三好校園共識營                                                   

時間:二○一一年十月八日

地點:傳燈樓三樓梯形會議室

八十五年前,我出生在中國江蘇揚州一個貧窮的家庭;七十三年前,很幸運的,我在南京棲霞山出家;六十二年前到台灣來,在台灣也住了六十多年,應該比總統馬英九、陳水扁更早到台灣,但是台灣人不承認我是台灣人,他們說我是外省人。

二十年前,蔣經國先生開放我們回到中國探親。家鄉父老跟我分別了四十年,也不認識我,他們看到我,都說:「台灣來的和尚!」。我究竟是哪裡人?大家都不承認我,所以後來我就安慰自己:沒有關係,中國人是改變不了的!現在世界各地都有華人,中華文化很普遍,兩岸雖然不認同我,至少這個地球不會嫌棄我,我就做地球人吧!

我從小沒有讀過書,三十歲以前,沒有看過學校,更不要說進過學校了。我在寺院裡受的是關閉式教育,叢林寺院老師的教授是口耳相傳。我記得在寺院裡面,不可以用鋼筆寫字,也沒有報紙週刊可以閱讀,像《三國演義》、《水滸傳》,那更不能看,看了是大逆不道。

» **作業要求**
請原樣印出〈三好校園共識營〉一文中的一段文字,從「時間:二○一一年十月八日」這幾個字起,印到「那更不能看,看了是大逆不道。」為止。 接下來的資料無須使用。

蒐集的資料
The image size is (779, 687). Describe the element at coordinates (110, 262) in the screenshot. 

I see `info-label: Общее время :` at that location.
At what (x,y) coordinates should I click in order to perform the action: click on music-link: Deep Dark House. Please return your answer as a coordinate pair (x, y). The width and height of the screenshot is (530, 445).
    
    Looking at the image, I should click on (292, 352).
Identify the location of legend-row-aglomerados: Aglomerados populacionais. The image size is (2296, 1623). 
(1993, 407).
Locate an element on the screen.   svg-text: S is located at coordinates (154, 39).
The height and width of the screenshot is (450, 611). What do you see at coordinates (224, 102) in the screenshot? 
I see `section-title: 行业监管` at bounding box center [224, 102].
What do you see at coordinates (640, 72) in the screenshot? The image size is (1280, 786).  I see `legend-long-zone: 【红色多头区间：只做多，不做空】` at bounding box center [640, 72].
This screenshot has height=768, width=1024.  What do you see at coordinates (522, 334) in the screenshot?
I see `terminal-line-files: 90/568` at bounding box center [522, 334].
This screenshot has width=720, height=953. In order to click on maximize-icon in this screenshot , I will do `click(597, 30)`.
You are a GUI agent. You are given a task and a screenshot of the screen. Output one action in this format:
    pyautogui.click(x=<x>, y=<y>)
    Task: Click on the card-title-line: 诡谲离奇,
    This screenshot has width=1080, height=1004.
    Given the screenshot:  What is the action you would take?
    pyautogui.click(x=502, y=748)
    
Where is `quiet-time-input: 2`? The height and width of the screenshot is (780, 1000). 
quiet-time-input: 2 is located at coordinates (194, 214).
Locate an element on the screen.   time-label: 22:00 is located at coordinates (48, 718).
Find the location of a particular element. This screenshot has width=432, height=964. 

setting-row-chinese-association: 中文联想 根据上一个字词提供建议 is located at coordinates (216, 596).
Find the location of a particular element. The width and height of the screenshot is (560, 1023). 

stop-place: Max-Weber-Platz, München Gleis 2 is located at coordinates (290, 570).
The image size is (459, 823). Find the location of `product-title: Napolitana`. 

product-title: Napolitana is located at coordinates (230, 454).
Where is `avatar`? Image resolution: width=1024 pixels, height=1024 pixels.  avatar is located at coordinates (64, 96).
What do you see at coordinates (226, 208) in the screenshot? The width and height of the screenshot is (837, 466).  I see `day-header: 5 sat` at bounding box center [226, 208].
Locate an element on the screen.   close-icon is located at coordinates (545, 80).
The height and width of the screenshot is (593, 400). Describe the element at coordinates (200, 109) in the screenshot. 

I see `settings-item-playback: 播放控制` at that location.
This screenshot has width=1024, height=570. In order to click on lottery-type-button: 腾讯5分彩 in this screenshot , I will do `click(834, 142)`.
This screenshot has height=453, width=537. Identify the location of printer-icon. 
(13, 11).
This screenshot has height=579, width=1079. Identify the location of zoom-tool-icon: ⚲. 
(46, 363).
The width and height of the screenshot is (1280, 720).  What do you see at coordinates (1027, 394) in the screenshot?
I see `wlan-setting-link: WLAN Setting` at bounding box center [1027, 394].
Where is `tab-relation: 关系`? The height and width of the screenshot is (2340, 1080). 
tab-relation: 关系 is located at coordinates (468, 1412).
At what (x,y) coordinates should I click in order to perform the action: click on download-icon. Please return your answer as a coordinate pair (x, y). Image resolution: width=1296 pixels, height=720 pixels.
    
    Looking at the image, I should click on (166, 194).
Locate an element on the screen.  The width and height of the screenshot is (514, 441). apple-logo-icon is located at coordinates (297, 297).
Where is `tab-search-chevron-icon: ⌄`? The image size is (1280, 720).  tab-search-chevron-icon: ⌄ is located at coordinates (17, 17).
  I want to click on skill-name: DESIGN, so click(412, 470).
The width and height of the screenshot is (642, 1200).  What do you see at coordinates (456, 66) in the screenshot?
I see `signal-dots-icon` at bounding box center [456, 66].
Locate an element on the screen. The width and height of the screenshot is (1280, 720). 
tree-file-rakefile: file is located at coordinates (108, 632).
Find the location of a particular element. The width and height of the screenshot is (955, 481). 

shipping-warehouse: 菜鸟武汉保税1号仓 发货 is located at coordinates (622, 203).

» **作答內容**
時間:二○一一年十月八日

地點:傳燈樓三樓梯形會議室

八十五年前,我出生在中國江蘇揚州一個貧窮的家庭;七十三年前,很幸運的,我在南京棲霞山出家;六十二年前到台灣來,在台灣也住了六十多年,應該比總統馬英九、陳水扁更早到台灣,但是台灣人不承認我是台灣人,他們說我是外省人。

二十年前,蔣經國先生開放我們回到中國探親。家鄉父老跟我分別了四十年,也不認識我,他們看到我,都說:「台灣來的和尚!」。我究竟是哪裡人?大家都不承認我,所以後來我就安慰自己:沒有關係,中國人是改變不了的!現在世界各地都有華人,中華文化很普遍,兩岸雖然不認同我,至少這個地球不會嫌棄我,我就做地球人吧!

我從小沒有讀過書,三十歲以前,沒有看過學校,更不要說進過學校了。我在寺院裡受的是關閉式教育,叢林寺院老師的教授是口耳相傳。我記得在寺院裡面,不可以用鋼筆寫字,也沒有報紙週刊可以閱讀,像《三國演義》、《水滸傳》,那更不能看,看了是大逆不道。